Working with NOAA Meteorological Buoy Historical Data
NOAA NDBC is the main public portal for accessing meteorological and oceanographic buoy data. It provides both real-time and historical measurements from a global network of stations.
This short post shows how to use D2xlab to load historical data, parse complex time formats, handle invalid values, fill missing data (NaN), and visualize distributions — all within a few clicks.
California Wave Climate Example
We’ll look at the wave climate offshore California by comparing data from two NOAA wave buoys (46011 and 46028) over 2022.
Here’s their approximate location:
Download both datasets and save them locally as .txt files.
Loading the Data
The NOAA files are space-delimited tables with a two-line header — the first line lists the column names, and the second specifies the units:
#YY MM DD hh mm WDIR WSPD GST WVHT DPD APD MWD PRES ATMP WTMP DEWP VIS TIDE
#yr mo dy hr mn degT m/s m/s m sec sec degT hPa degC degC degC mi ft
2022 01 01 00 00 325 11.6 14.2 99.00 99.00 99.00 999 1010.6 999.0 999.0 999.0 99.0 99.00
2022 01 01 00 10 321 12.4 15.1 99.00 99.00 99.00 999 1010.7 999.0 999.0 999.0 99.0 99.00
2022 01 01 00 20 326 11.8 14.5 99.00 99.00 99.00 999 1010.8 999.0 999.0 999.0 99.0 99.00
2022 01 01 00 30 321 12.5 15.9 99.00 99.00 99.00 999 1010.8 999.0 999.0 999.0 99.0 99.00
2022 01 01 00 40 324 12.0 15.7 3.13 7.69 6.30 308 1010.9 999.0 999.0 999.0 99.0 99.00
2022 01 01 00 50 322 12.7 16.0 99.00 99.00 99.00 999 1010.9 999.0 999.0 999.0 99.0 99.00
Drag and drop the file into D2xlab then fine-tune the parsing options. D2xlab detects 18 columns and the proper delimiter, but cannot automatically determine the time column because it spans multiple columns.
That’s fine, D2xlab can combine several columns into a single datetime. Here’s how:
- Enable the Parse Header and Parse Date
- In the Time Columns field, list the names of the date/time columns (comma-separated).

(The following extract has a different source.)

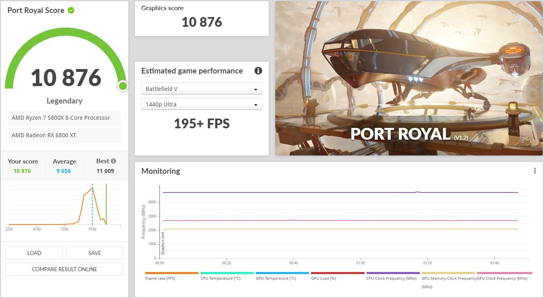The image size is (544, 298).
Task: Click the info icon next to Best
Action: point(113,161)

- Specify the datetime format using the standard syntax described in the documentation
Once loaded, you should see 13 usable series (18 minus the 5 date/time columns).
However, when you double-click WTMP (water temperature) and WVHT (wave significant height) and activate the Multiplot options in the Time History plot, the initial plots look off — values jump erratically.
Fixing Invalid Values
If you look at the raw data, you’ll notice placeholders such 99.00 or 999 …These represent missing or invalid measurements, typically when sensors were offline.

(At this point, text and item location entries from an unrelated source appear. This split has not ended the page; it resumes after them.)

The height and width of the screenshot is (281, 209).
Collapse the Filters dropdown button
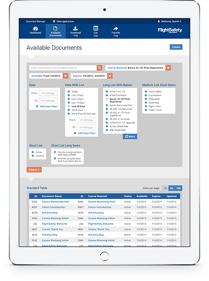click(34, 169)
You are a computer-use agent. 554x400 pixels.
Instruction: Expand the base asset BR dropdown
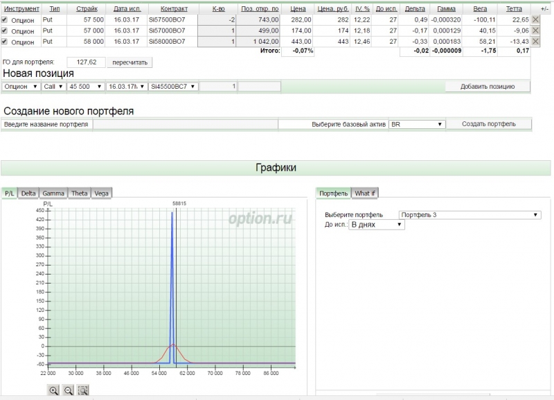coord(416,124)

To clean this up, D2xlab can automatically replace predefined numeric strings with NaN during import. Just enter 99.00, 999, 999.0, 99.0 in the NAN VALUES field.
Re-importing the file with this setting removes the spurious values and reveals much cleaner time histories.
Still, you may see discontinuities at high zoom factor. For example, WVHT has valid points separated by invalid ones, making line plots appear empty.
Turn on Draw Markers in the Time History plot options to visualize isolated points properly.
(Note: D2xlab uses smart decimation to keep rendering smooth, so missing data may only become visible when zoomed in.)
Filling NaN
While D2xlab handles NaN gracefully, sometimes it’s useful to fill gaps with interpolated values.
You can do this non-destructively using Online Filters.
Let’s try it:
- Diplay VWHT on the Time history plot (zoomed-in) with markers on.
- Click the Filter icon next to WVHT in the explorer.
- Toggle Fill NaN on and off to see how D2xlab interpolates between valid points.
Comparing Wave Distribution
Now, repeat the process with the second buoy dataset. Once both are loaded, use the Distribution plot to compare the 2022 wave-height distributions between the two sites.
You’ll see that median wave heights tend to be higher at buoy 46028, a simple but insightful comparison achieved in just a few clicks.
Take Away
In this post, you learned how to:
- Parse multi-column timestamps
- Define custom NaN values
- Clean and fill missing data
- Quickly compare datasets from multiple sources
All without leaving D2xlab, an efficient tool for anyone exploring environmental, oceanographic, or sensor-based datasets.